### What needs to be done
Rewrite every line of the entries below with "Where should I click to" swapped for "Where do I click to" and everything else left unchanged. Omit the pictures from your answer.

### Provided data
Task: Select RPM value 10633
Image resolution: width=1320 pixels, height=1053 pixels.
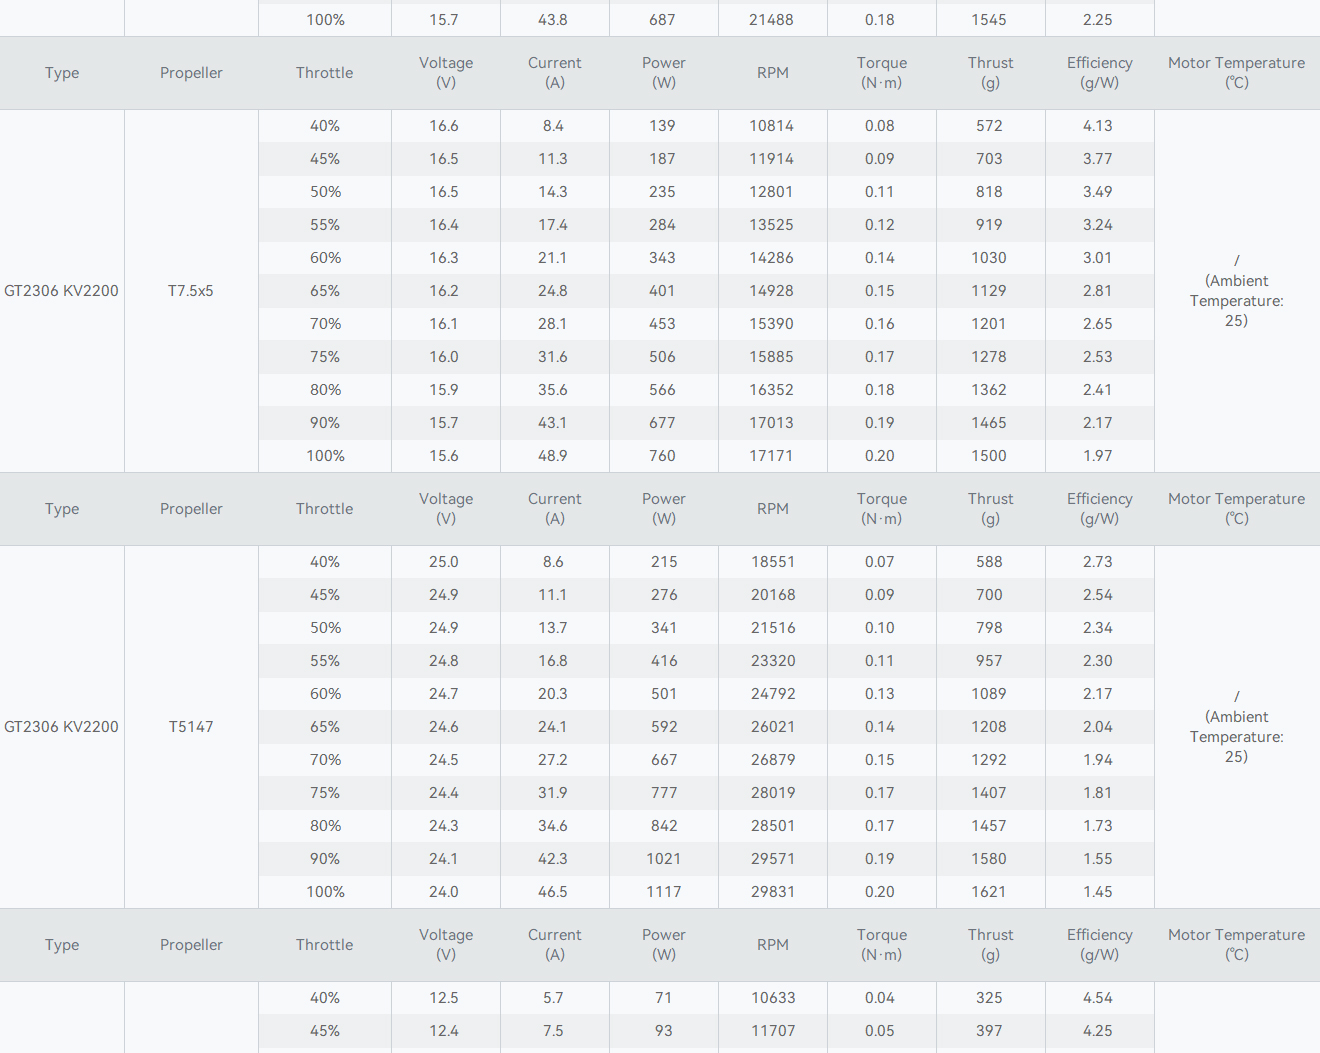Action: click(x=771, y=998)
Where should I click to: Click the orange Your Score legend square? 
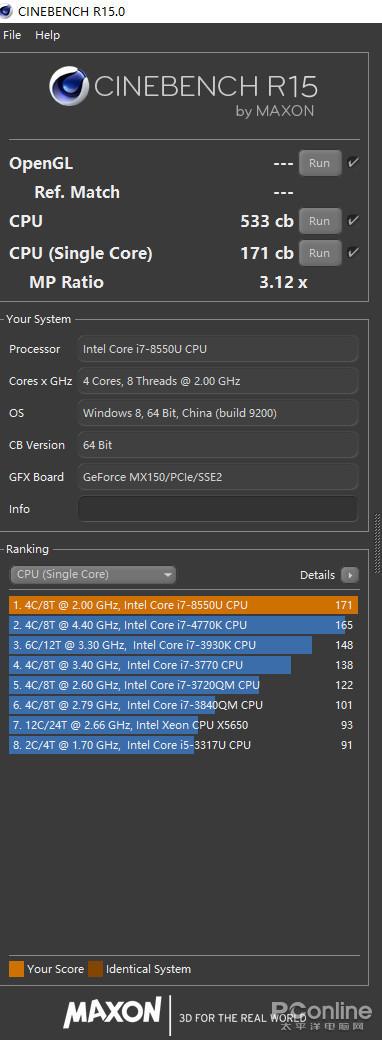(16, 969)
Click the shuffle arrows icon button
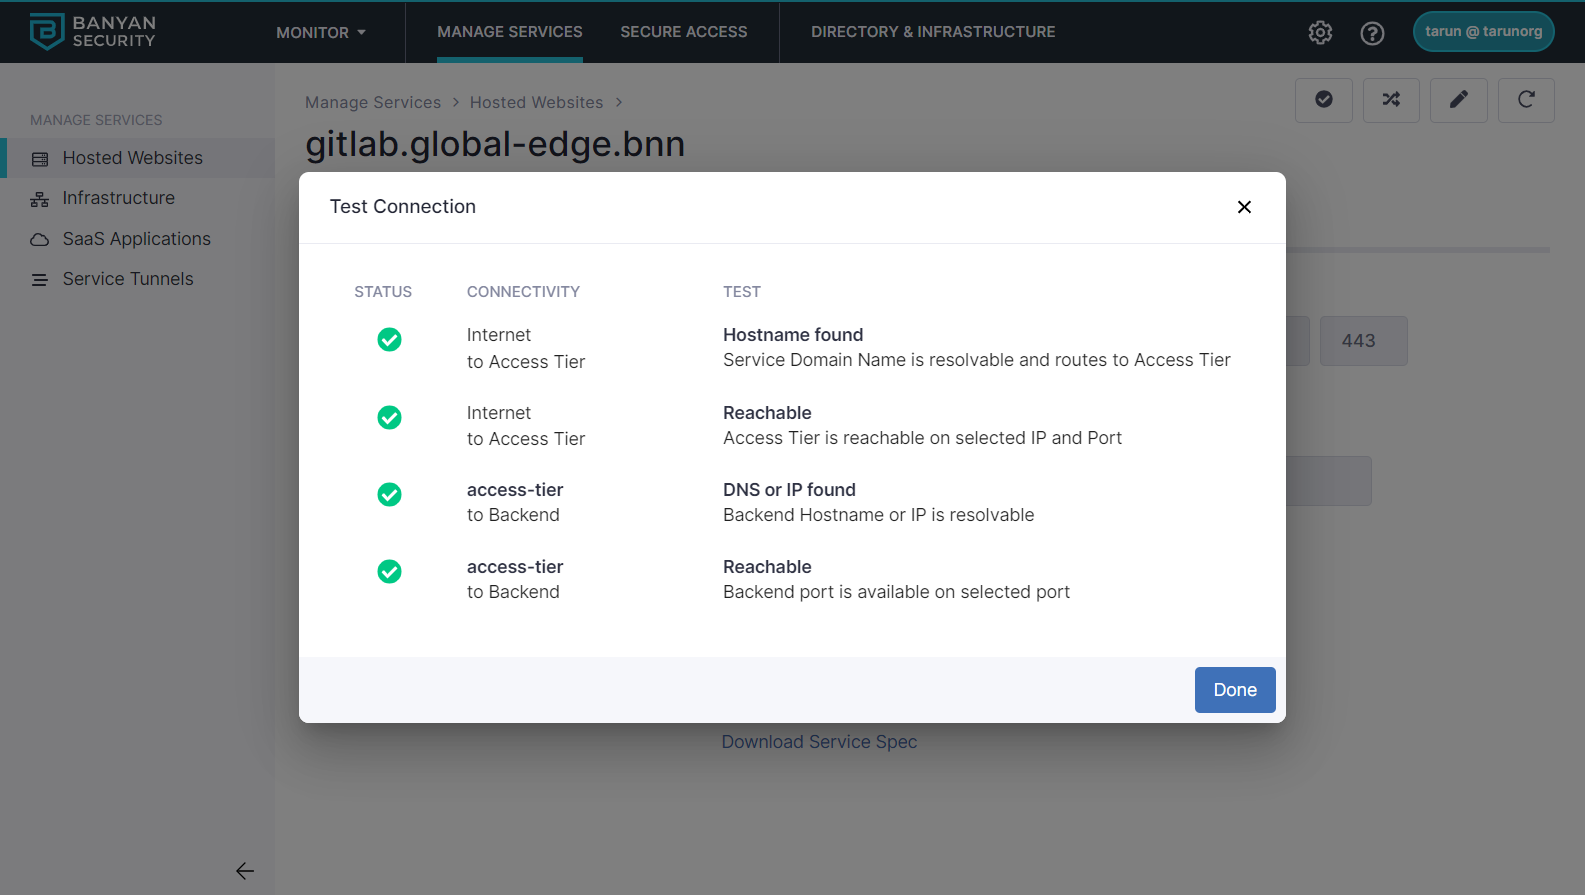 pos(1391,100)
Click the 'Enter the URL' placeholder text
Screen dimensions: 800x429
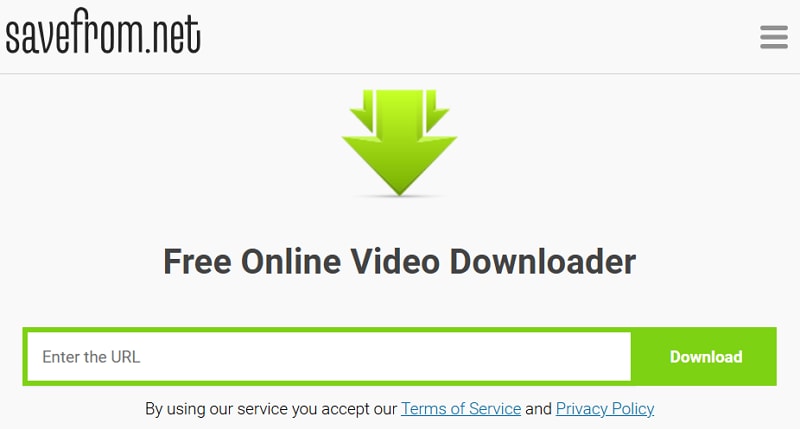91,357
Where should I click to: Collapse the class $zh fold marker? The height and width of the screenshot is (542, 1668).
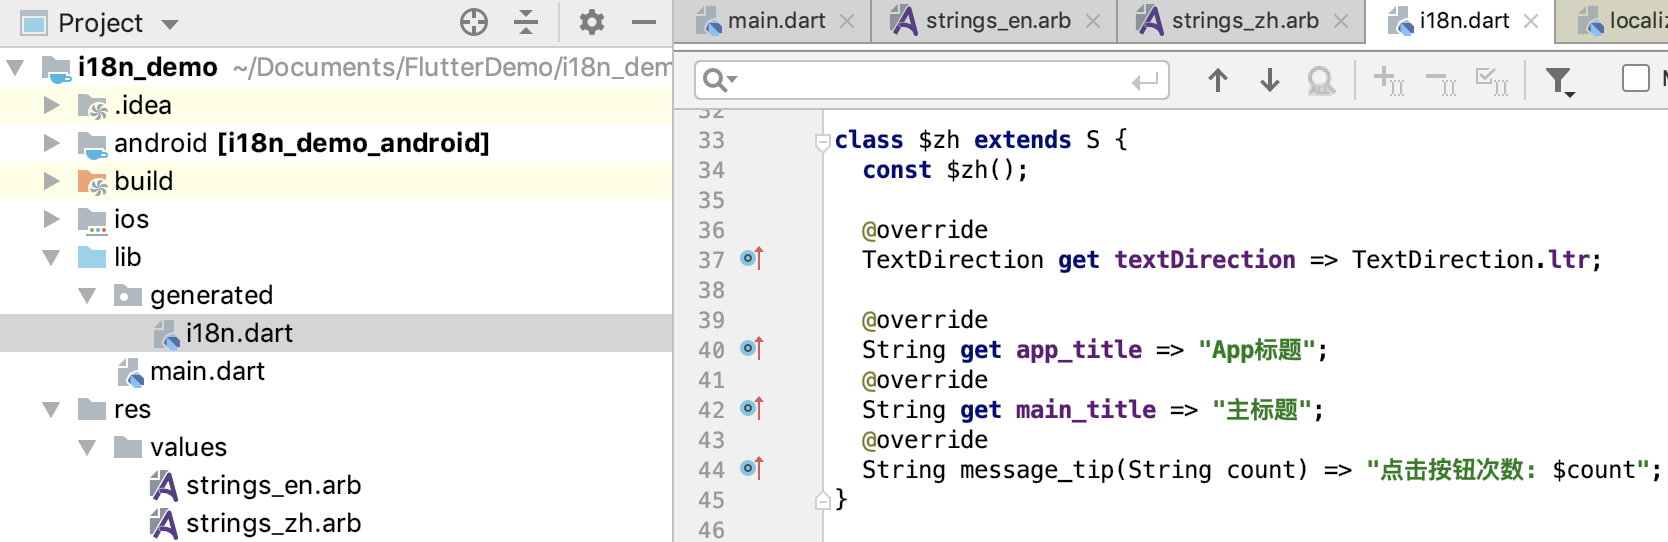(822, 141)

### Answer for the task
Task: Select RPM value 10633
Image resolution: width=1320 pixels, height=1053 pixels.
Action: click(x=771, y=998)
Where do I click to: Click the orange Your Score legend square? 
(16, 969)
Click the shuffle arrows icon button
 pos(1391,100)
Click the 'Enter the URL' placeholder text
Screen dimensions: 800x429
91,357
Where do I click to: Collapse the class $zh fold marker? The height and width of the screenshot is (542, 1668).
(822, 141)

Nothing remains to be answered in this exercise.